Wednesday, 15 January 2020

Taking a drive: One (Lakemba)

On Saturday I set off for Lakemba for some shopping. The first photo in this series is timestamped 1.11pm and the last one is stamped 2.44pm. I took the Western Distributor, heading across Parramatta Road near the eastern entrance of WestConnex.

The following photo was taken at the ramp there leading to Frederick Street, Ashfield. Here I am at a spot just to the south of the tunnel entrance, heading up the hill toward the intersection. The green sign points drivers west to the Blue Mountains on Parramatta Road or, if you stay in the left lane, to a spot where you can cross Parramatta Road if you want to head south into suburban streets.

The next photo shows a VW that cut in front of me on Frederick Street after the lights (near Bunnings). The driver of this car did not wave to say “Thank you” and I snapped this image in response to what I perceived to be a lack of manners. I didn’t have to let this person in: he or she just forced their way into my lane and then decided that they were entitled to the privilege. I saw plenty of VWs on my trip, as well as Audis, Mercedes Benzes and BMWs but most of the cars I saw were Japanese makes.

I crossed the Hume Highway and then turned right into Georges River Road, which I kept on well past the point at which it becomes Punchbowl Road. So, I headed west for about three kilometres until I took a left turn off the main thoroughfare at Lakemba into quiet Hampden Street which is flanked by two- and three-storey blocks of units built in the 1970s. 

I turned left into Lakemba Street, heading back east, and immediately stopped in a queue of cars turning right (the following photo shows what I saw while waiting), to head south into Haldon Street, the main drag, where the train station is located. 

The next photo shows a rare Ford. The stationary cars are waiting on Haldon Street for their users to return from shopping. There are tons of great food shops here, including restaurants, grocery stores, fruit and vege shops, and butchers. 

In one store I bought a shirt (see photo below) with a $15 price tag. At another store I bought, for $1, a bag of seven discs of wholemeal Lebanese bread.

The following photo shows my car parked on Haldon Street. Parking here on Saturday is unlimited after 12pm, though at peak times you can only park for 30 minutes. I bought some things including food and some of those purchases will be listed in about two weeks’ time in my monthly grocery post.
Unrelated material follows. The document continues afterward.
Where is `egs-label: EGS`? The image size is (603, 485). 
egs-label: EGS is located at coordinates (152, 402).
On the way home I drove south on Bexley Road, went over the M5 motorway and the East Hills train line, then headed through Bexley to the Princes Highway, which I joined at Rockdale. I turned north and was surprised when I saw a RAV4 in front of me with, in the next lane to the right, a later-model RAV4. The photo below was taken just before the Gardeners Road intersection. 

I’m getting one of these cars in April, a hybrid petrol-electric Toyota RAV4 to replace my 3.5-litre Aurion. In the morning of the same day as I took a drive to Lakemba I saw a RAV4 in the parking garage of the Broadway Shopping Centre, where I had driven to visit a store. I had been backing my car into a bay and the SUV dawdled by in the access lane, its driver heading into the building to find a place to stop and park. 
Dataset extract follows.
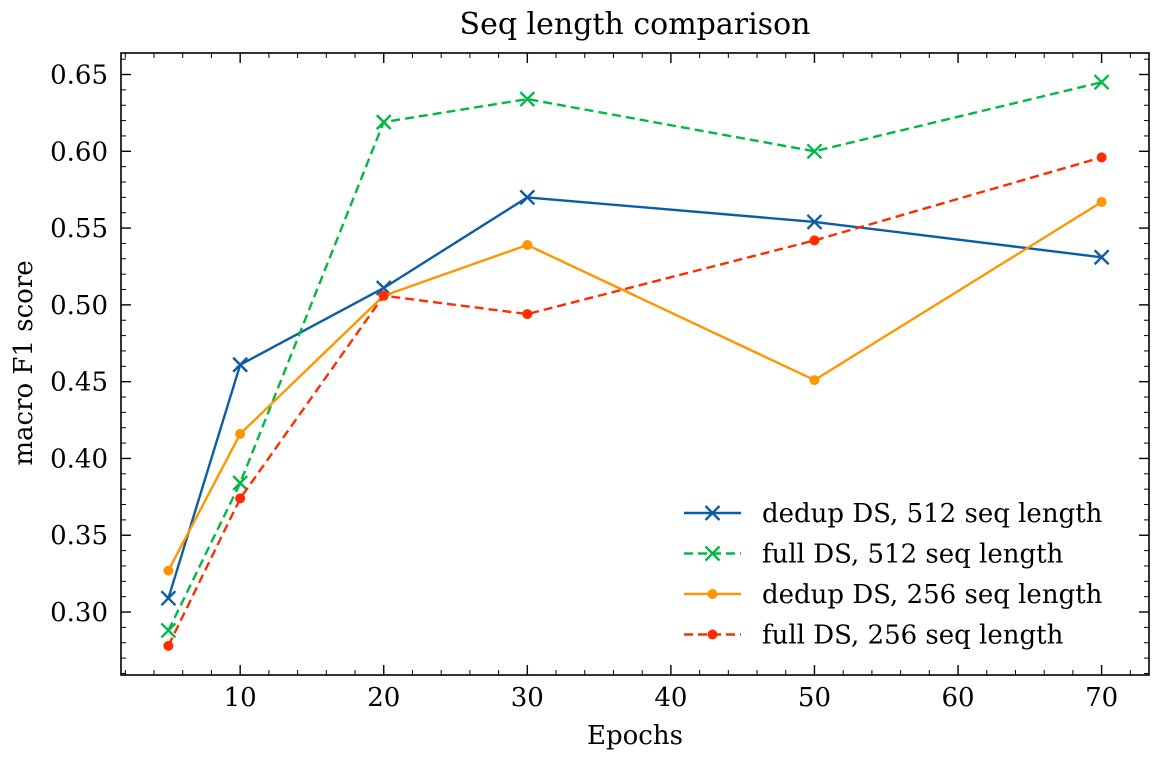 The width and height of the screenshot is (1160, 764). I want to click on x-tick-label: 20, so click(384, 698).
This model of car is not as common on the roads, however, as, say, the Mazda 2 which, it seems, is everywhere. On this day’s drive I was surprised as well by the numbers of Audis there are on the roads in Sydney’s southwest. It’s certainly true, as review websites always note, that sports-utility vehicles (SUVs) are popular. One vehicle of this type that is not hard to find is the BMW X5. When my son was out here at the start of the year he mentioned this but, because he sells Beemers, he is more attuned than I am to such phenomena.